Chairman Visclosky Statement at Hearing on FY 2020 Army Budget Request
Congressman Pete Visclosky (IN-01), Chair of the Defense Appropriations Subcommittee, delivered the following remarks at the Subcommittee's hearing on the fiscal year 2020 budget request for the U.S. Army:
The Subcommittee on Defense will come to order.
This afternoon the Committee will receive testimony on the posture of the United States Army and the fiscal year 2020 budget request for the Army.
Our two witnesses are the Honorable Dr. Mark Esper, Secretary of the Army, and General Mark A. Milley, the Chief of Staff of the Army. We welcome you back before the Subcommittee and thank you for your service. General Milley, I’d like to take this opportunity to congratulate you on your nomination to be the next Chairman of the Joint Chiefs of Staff.
In the recent past there has been some discussion over the continued need for U.S. land power. Such speculation was clearly wrong. Continued insecurity in Afghanistan and throughout the Middle East, the rapid modernization of Russian and Chinese military capabilities, and a defiant North Korea all underscore the need for a strong, capable Army.
The Committee has made significant investment in Army readiness over the past several years to ensure soldiers in all components are prepared for whatever our unpredictable world brings. We have already seen the impacts of that investment through increased training, improved maintenance availability, and increased flying hours.
The Army’s FY20 budget request once again prioritizes readiness, but also focuses resources on future modernization efforts in order to support the National Defense Strategy. This investment in the future is intended to prepare the Army to face great power competition and is led by the recently created Army Futures Command.
However, down-payments in future, high-tech weaponry come at an expense – primarily in the form of the elimination or reduction of 186 existing procurement programs. Many of these programs are on-time, on-budget, and bring essential capabilities to our soldiers. The Army proposes to trade those programs for investment in future modernization, which brings with it a certain level of risk. I strongly support the need to modernize the Army, but I have concerns with the path the FY20 budget request takes the Army down.
The Army has struggled mightily with modernization efforts over the past few decades. We’ve always been told that “This time it’s different.” Yet, several high-profile Army acquisition programs were ultimately cancelled after a significant investment of taxpayer’s dollars due to an incomplete requirements process. Given the nature of the threats, we cannot afford to replicate the past. I look forward to hearing about how the Army’s acquisition strategy in the FY20 budget request breaks this cycle.

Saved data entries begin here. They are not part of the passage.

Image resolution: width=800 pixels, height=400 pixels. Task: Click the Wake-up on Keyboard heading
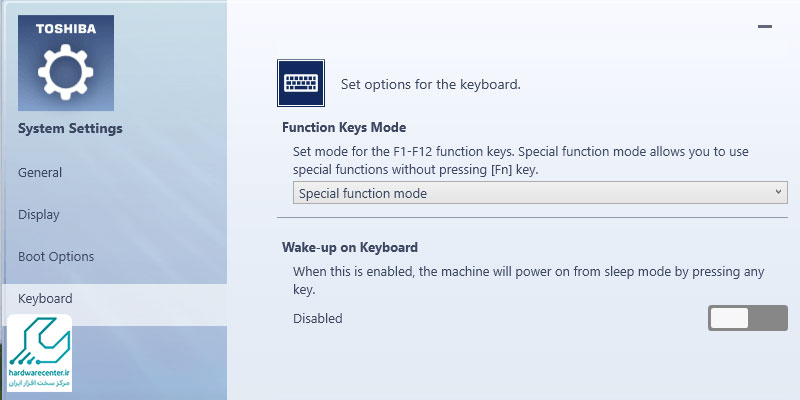pyautogui.click(x=350, y=247)
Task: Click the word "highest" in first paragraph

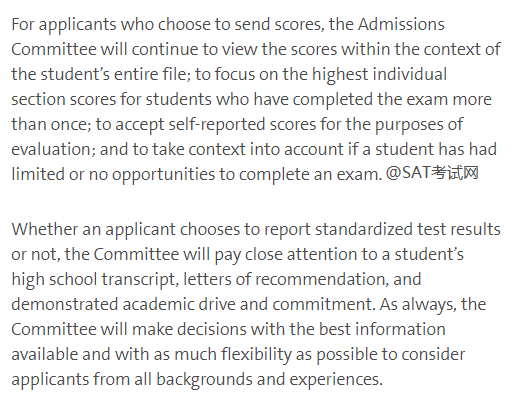Action: coord(340,74)
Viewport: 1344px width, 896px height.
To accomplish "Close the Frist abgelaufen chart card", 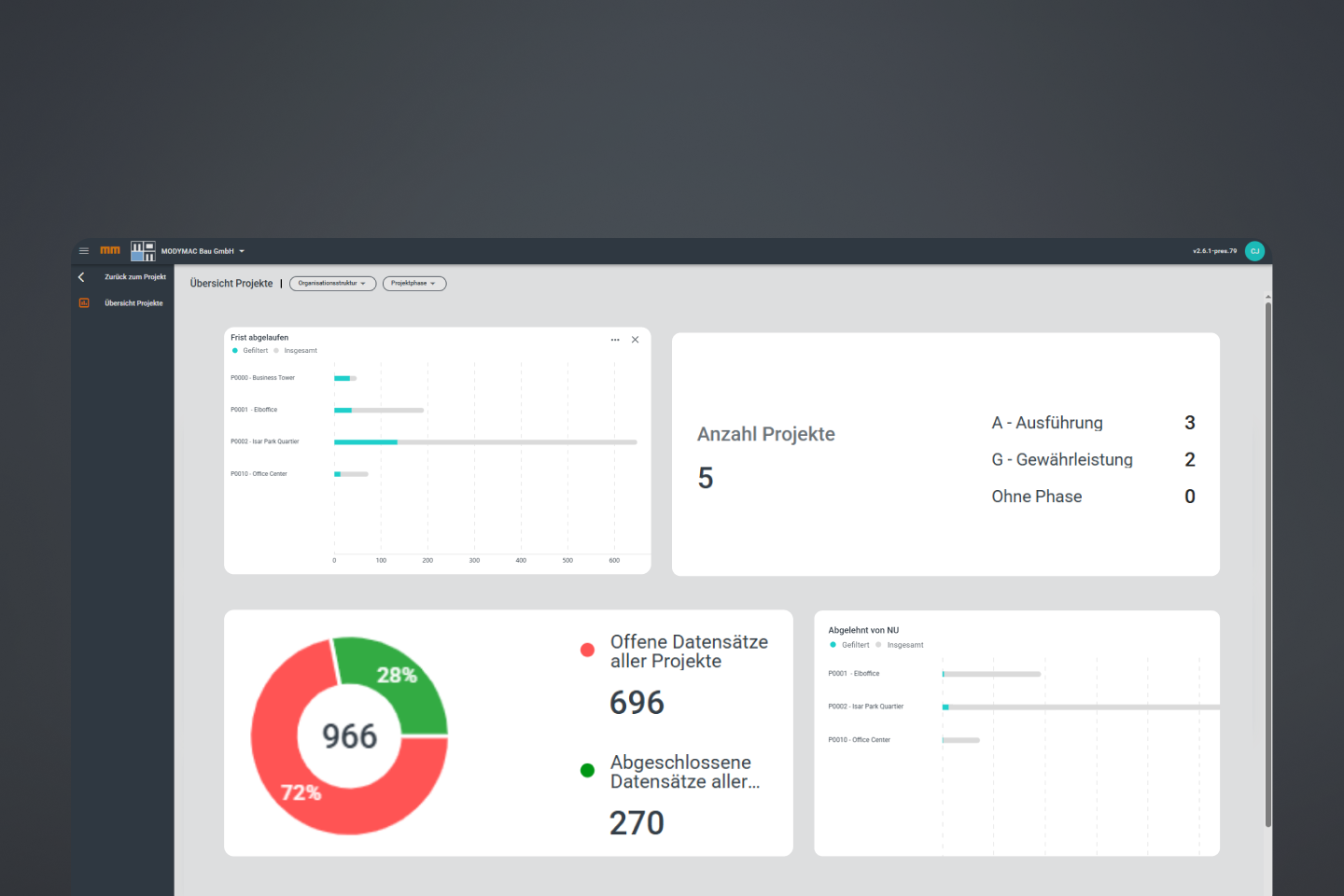I will click(636, 340).
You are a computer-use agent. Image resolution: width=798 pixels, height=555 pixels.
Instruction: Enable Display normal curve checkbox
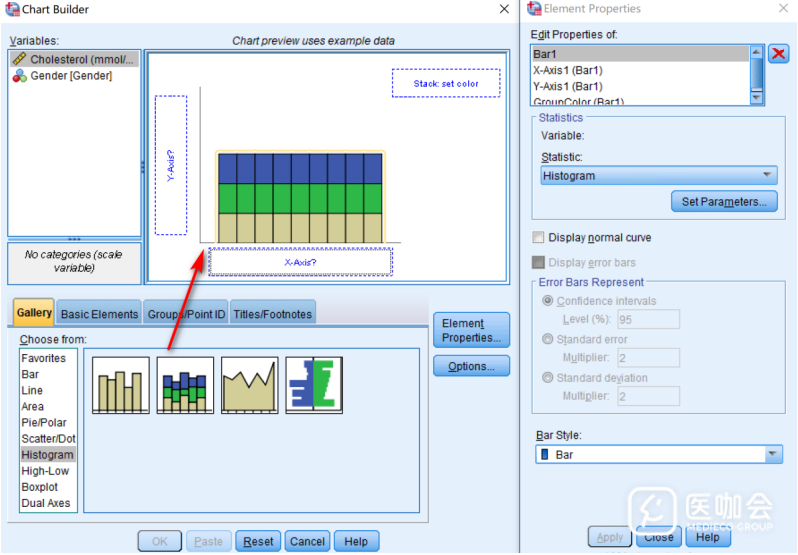[539, 238]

Another challenge the Army faces is recruiting future soldiers. The manning levels that were authorized and appropriated in fiscal year 2019 will not be reached, creating a significant surplus of funding. We have seen similar scenarios play out over the past several years. However, FY19 is different. Instead of using the additional funding to invest in Army and other military priorities, we learned that the $1 billion in surplus funding will be used to finance the President’s border wall. I should note that this Committee denied that proposal, but the Department moved forward with their plan anyway, breaking a historical agreement between this Committee and the Executive Branch.
Gentlemen, I have seen the unfunded needs for the Army and across the Services, including readiness, improved facilities, and your stated goal of modernizing the force – those needs are great. This Committee wants to be your partner in achieving your goals, but it appalls me when the funding that Congress appropriates to enhance our military superiority is used to finance non-military functions via a unilateral decision by the President.
With that, I thank you again for appearing before the Committee today to discuss these important issues. We will ask you to present your summarized statement in a moment, but first I want to recognize the distinguished ranking member, Mr. Calvert, for his opening comments.
Gentlemen, your full written testimony will be placed in the record and Members have copies at their seats. My intent is to complete two rounds of questions for each Member present. In the interest of time, I strongly encourage you to keep your summarized statement to five minutes or less and to be complete, but succinct in responding to questions.